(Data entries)
________________

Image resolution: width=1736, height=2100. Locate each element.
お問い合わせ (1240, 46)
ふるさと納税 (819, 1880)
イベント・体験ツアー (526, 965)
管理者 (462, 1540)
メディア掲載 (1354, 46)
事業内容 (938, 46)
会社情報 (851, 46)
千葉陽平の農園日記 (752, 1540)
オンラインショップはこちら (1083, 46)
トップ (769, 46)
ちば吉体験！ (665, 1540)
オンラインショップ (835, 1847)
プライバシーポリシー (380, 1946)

________________

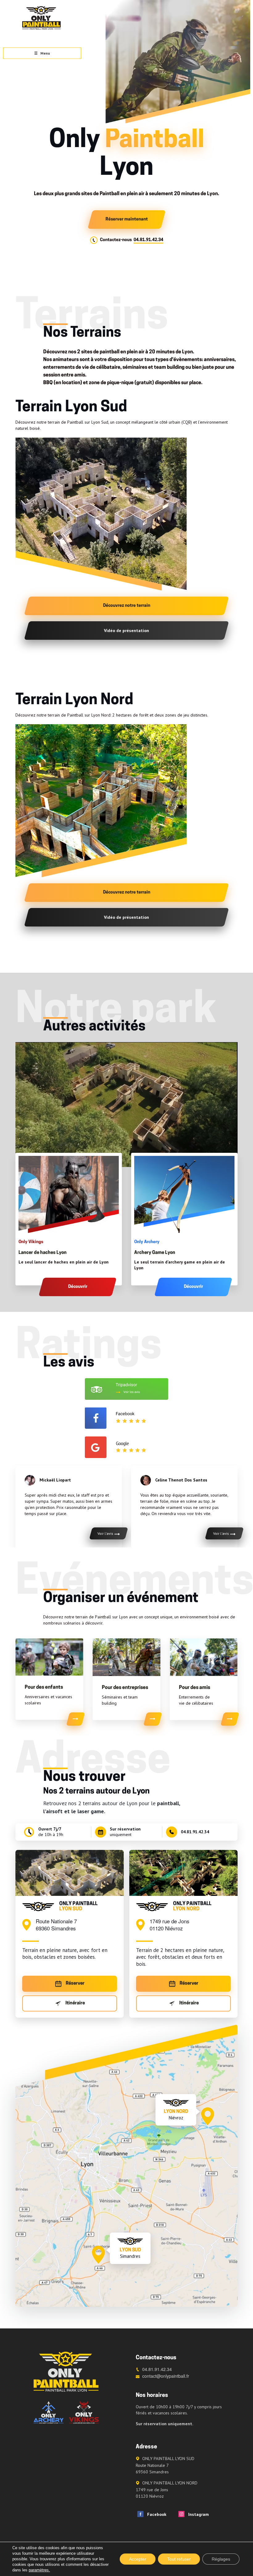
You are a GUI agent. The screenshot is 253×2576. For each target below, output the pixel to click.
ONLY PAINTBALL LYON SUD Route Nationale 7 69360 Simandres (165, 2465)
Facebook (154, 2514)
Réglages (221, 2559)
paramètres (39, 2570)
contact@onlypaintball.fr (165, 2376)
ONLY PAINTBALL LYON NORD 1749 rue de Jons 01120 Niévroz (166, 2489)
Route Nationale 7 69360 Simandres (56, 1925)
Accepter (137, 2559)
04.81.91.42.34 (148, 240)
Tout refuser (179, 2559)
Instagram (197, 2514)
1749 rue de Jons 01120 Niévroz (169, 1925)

________________

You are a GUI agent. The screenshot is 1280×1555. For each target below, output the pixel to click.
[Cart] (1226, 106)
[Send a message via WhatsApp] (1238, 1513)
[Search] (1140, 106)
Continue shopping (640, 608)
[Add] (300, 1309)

________________

(BRIEF) Your answer must consist solely of the lines above between the line holding "ふるさと納税 (819, 1880)" and the line holding "プライバシーポリシー (380, 1946)", inclusive, copied exactly.

(RESPONSE FOR THIS EXERCISE)
ふるさと納税 (819, 1880)
イベント・体験ツアー (526, 965)
管理者 (462, 1540)
メディア掲載 (1354, 46)
事業内容 (938, 46)
会社情報 (851, 46)
千葉陽平の農園日記 (752, 1540)
オンラインショップはこちら (1083, 46)
トップ (769, 46)
ちば吉体験！ (665, 1540)
オンラインショップ (835, 1847)
プライバシーポリシー (380, 1946)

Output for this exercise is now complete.